Only those lines in the data below from the line containing "Open the tab switcher showing 5 tabs" through the line containing "Click the Giải tư row label", both included, should be restated word for word.
-- DATASET EXTRACT follows --
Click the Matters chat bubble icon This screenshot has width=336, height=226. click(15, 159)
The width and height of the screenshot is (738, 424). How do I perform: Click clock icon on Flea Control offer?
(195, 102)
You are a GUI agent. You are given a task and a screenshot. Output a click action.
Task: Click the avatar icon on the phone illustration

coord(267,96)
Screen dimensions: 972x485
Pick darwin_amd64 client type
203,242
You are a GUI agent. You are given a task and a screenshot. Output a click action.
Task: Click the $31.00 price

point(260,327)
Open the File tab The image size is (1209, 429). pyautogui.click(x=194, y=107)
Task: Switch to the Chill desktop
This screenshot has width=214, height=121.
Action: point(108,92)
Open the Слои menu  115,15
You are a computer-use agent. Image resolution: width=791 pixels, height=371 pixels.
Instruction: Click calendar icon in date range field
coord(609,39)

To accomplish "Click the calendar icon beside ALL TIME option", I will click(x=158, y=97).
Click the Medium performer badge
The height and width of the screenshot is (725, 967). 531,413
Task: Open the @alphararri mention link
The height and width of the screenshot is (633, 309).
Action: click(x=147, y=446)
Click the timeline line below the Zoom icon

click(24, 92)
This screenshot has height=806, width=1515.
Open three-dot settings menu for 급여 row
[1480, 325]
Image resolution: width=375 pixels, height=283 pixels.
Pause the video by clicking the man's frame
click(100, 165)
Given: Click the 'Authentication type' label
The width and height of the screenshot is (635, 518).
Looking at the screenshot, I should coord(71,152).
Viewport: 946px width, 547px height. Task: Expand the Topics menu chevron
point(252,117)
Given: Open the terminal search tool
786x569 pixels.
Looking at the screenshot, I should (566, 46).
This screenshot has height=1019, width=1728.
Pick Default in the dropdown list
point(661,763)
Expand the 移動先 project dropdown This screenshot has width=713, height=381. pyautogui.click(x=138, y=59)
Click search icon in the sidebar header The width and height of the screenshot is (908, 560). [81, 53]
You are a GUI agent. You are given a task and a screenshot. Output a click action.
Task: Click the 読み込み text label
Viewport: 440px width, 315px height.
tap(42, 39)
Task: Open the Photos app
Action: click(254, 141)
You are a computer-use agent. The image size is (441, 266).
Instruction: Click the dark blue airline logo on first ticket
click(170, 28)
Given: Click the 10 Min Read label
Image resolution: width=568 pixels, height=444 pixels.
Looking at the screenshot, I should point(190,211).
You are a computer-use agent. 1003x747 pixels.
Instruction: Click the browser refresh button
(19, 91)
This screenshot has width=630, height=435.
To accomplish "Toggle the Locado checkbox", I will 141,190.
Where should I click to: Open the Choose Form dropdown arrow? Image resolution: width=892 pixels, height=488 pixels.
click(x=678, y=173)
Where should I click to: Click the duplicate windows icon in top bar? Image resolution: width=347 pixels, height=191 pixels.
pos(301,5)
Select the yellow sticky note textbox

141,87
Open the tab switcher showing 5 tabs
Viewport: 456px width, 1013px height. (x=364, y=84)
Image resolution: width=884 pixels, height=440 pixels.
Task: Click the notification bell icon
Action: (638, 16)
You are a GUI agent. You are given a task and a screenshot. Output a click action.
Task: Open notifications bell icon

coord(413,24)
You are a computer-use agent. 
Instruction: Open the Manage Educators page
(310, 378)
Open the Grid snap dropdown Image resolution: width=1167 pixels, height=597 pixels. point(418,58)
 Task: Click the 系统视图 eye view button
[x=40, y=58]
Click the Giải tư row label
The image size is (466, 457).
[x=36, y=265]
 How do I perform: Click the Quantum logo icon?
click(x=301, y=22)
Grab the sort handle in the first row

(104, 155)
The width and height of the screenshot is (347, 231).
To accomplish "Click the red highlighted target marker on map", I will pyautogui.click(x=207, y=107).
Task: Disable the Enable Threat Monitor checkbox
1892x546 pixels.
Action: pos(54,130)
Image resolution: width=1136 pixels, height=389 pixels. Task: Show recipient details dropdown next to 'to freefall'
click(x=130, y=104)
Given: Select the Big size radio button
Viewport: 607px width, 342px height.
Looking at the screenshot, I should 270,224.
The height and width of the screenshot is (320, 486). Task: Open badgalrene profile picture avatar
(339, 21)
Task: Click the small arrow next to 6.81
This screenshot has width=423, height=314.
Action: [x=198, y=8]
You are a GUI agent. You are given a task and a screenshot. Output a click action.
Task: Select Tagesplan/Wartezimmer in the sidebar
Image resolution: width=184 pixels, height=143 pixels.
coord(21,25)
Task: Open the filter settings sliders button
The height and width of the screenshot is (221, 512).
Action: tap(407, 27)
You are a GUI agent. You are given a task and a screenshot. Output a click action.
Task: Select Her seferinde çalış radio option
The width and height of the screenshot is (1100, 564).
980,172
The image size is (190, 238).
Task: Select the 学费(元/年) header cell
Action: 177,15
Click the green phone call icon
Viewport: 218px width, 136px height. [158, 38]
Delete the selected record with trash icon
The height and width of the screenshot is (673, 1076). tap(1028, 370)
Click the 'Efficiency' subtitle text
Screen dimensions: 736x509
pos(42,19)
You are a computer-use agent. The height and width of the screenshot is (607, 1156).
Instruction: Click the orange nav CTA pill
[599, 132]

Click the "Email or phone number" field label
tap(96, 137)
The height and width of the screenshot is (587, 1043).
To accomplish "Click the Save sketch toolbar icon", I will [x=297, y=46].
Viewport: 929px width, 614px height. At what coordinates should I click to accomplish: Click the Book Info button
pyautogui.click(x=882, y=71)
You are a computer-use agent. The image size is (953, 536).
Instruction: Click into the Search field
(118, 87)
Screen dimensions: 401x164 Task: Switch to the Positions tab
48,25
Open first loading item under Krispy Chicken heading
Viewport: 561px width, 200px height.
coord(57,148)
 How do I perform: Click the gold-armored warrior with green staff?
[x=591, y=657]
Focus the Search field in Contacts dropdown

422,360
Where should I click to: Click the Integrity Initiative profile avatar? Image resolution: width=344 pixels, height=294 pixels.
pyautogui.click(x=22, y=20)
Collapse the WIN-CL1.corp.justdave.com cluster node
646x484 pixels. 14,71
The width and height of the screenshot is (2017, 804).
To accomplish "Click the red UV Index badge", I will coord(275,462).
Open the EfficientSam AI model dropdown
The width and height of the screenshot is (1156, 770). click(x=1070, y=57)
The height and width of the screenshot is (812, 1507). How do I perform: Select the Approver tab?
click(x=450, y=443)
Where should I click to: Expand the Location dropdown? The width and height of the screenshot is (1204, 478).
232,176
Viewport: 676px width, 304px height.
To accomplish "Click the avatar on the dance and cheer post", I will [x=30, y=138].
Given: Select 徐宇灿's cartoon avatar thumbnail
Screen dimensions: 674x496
-- DATASET EXTRACT concluded --
SOLUTION FOR THIS EXERCISE
Open the tab switcher showing 5 tabs
Viewport: 456px width, 1013px height. (x=364, y=84)
Image resolution: width=884 pixels, height=440 pixels.
Task: Click the notification bell icon
Action: (638, 16)
You are a GUI agent. You are given a task and a screenshot. Output a click action.
Task: Open notifications bell icon

coord(413,24)
You are a computer-use agent. 
Instruction: Open the Manage Educators page
(310, 378)
Open the Grid snap dropdown Image resolution: width=1167 pixels, height=597 pixels. point(418,58)
 Task: Click the 系统视图 eye view button
[x=40, y=58]
Click the Giải tư row label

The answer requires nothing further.